# Your assignment:
From the entries below, retype only the lines from the one with "This screenshot has width=1316, height=906." through the one with "You are a computer-use agent. The image size is (640, 1385).", exactly as written.

[Opening Information shown section]

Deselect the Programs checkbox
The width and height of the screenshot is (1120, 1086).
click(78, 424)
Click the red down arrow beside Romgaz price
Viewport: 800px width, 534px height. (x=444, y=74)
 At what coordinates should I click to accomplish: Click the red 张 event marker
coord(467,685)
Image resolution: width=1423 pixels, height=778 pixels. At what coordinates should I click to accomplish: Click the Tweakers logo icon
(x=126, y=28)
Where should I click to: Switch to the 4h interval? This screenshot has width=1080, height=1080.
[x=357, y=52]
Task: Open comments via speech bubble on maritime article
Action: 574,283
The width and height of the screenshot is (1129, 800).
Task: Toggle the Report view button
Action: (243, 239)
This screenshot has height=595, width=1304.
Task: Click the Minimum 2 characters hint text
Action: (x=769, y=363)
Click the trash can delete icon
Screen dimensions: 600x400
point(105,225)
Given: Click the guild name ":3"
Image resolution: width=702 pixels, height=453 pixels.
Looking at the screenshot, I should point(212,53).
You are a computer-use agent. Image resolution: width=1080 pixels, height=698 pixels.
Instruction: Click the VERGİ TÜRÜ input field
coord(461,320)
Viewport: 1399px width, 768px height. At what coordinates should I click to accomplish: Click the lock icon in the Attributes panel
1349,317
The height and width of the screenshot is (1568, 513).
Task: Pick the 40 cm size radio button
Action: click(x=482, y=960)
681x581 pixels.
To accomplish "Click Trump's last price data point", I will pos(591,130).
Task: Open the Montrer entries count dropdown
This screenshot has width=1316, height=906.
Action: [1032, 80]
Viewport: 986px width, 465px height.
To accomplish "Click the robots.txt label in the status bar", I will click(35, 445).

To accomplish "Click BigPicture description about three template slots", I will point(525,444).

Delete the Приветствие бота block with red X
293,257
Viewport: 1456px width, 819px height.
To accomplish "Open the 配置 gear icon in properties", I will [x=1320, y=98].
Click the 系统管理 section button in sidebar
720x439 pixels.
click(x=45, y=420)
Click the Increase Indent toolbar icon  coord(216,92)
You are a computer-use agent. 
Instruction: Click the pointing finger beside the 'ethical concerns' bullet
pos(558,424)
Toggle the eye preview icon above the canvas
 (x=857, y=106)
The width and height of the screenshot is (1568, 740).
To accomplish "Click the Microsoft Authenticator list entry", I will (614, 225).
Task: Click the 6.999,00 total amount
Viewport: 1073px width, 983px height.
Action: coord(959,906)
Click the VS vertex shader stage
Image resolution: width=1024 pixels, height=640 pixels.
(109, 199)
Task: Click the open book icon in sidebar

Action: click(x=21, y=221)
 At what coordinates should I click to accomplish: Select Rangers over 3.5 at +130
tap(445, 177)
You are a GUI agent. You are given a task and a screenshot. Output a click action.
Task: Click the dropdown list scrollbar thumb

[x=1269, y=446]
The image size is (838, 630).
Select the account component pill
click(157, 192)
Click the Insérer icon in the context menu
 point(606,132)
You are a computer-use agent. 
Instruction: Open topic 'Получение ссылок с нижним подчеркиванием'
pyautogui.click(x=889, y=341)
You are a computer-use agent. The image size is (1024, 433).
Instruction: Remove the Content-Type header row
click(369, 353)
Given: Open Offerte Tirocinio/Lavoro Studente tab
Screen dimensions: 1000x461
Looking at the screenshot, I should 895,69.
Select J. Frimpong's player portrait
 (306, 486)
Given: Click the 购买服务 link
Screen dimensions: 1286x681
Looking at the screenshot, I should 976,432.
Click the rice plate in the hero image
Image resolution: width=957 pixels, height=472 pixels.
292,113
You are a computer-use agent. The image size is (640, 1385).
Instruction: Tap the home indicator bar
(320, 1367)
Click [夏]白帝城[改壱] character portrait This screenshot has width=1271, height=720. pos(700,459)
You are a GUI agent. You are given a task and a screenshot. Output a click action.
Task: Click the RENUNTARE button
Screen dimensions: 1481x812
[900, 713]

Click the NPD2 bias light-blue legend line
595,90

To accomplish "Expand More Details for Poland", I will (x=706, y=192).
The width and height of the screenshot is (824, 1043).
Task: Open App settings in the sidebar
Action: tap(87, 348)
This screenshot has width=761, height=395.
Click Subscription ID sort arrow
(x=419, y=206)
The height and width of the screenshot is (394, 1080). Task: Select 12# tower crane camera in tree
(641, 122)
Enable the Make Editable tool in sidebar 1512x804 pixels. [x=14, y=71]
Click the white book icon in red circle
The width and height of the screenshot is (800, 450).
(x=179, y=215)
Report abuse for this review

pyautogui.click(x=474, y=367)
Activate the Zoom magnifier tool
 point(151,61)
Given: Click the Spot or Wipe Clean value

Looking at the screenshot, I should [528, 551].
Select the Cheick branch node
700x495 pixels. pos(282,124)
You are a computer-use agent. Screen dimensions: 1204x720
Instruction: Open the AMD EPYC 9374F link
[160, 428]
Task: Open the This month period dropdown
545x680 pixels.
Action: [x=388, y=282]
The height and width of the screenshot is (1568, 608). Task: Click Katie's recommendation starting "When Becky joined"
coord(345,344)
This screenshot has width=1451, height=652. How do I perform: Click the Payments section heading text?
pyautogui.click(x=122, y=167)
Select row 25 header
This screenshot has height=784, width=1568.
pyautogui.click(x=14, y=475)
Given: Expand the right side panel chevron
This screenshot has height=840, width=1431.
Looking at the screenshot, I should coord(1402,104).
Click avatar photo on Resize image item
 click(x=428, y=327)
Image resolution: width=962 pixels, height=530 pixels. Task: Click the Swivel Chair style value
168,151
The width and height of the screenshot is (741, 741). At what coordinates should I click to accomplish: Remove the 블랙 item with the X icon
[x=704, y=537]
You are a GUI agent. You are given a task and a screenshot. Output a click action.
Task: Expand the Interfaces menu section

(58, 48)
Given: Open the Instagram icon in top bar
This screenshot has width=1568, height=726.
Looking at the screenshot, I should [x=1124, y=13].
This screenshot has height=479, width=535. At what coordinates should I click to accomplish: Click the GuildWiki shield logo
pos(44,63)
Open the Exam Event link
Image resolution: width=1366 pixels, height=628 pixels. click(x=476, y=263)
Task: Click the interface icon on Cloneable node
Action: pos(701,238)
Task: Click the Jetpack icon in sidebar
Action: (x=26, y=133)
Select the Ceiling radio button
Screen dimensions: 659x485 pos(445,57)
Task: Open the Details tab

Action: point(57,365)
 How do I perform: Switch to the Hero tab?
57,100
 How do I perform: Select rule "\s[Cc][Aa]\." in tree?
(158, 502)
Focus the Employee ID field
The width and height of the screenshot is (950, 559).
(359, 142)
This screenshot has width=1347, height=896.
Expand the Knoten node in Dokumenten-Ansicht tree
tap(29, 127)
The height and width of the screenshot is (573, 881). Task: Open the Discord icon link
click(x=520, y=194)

[Closing Information shown section]

# Result:
This screenshot has width=1316, height=906.
Action: [1032, 80]
Viewport: 986px width, 465px height.
To accomplish "Click the robots.txt label in the status bar", I will click(35, 445).

To accomplish "Click BigPicture description about three template slots", I will point(525,444).

Delete the Приветствие бота block with red X
293,257
Viewport: 1456px width, 819px height.
To accomplish "Open the 配置 gear icon in properties", I will [x=1320, y=98].
Click the 系统管理 section button in sidebar
720x439 pixels.
click(x=45, y=420)
Click the Increase Indent toolbar icon  coord(216,92)
You are a computer-use agent. 
Instruction: Click the pointing finger beside the 'ethical concerns' bullet
pos(558,424)
Toggle the eye preview icon above the canvas
 (x=857, y=106)
The width and height of the screenshot is (1568, 740).
To accomplish "Click the Microsoft Authenticator list entry", I will (614, 225).
Task: Click the 6.999,00 total amount
Viewport: 1073px width, 983px height.
Action: coord(959,906)
Click the VS vertex shader stage
Image resolution: width=1024 pixels, height=640 pixels.
(109, 199)
Task: Click the open book icon in sidebar

Action: click(x=21, y=221)
 At what coordinates should I click to accomplish: Select Rangers over 3.5 at +130
tap(445, 177)
You are a GUI agent. You are given a task and a screenshot. Output a click action.
Task: Click the dropdown list scrollbar thumb

[x=1269, y=446]
The image size is (838, 630).
Select the account component pill
click(157, 192)
Click the Insérer icon in the context menu
 point(606,132)
You are a computer-use agent. 
Instruction: Open topic 'Получение ссылок с нижним подчеркиванием'
pyautogui.click(x=889, y=341)
You are a computer-use agent. The image size is (1024, 433).
Instruction: Remove the Content-Type header row
click(369, 353)
Given: Open Offerte Tirocinio/Lavoro Studente tab
Screen dimensions: 1000x461
Looking at the screenshot, I should 895,69.
Select J. Frimpong's player portrait
 (306, 486)
Given: Click the 购买服务 link
Screen dimensions: 1286x681
Looking at the screenshot, I should 976,432.
Click the rice plate in the hero image
Image resolution: width=957 pixels, height=472 pixels.
292,113
You are a computer-use agent. The image size is (640, 1385).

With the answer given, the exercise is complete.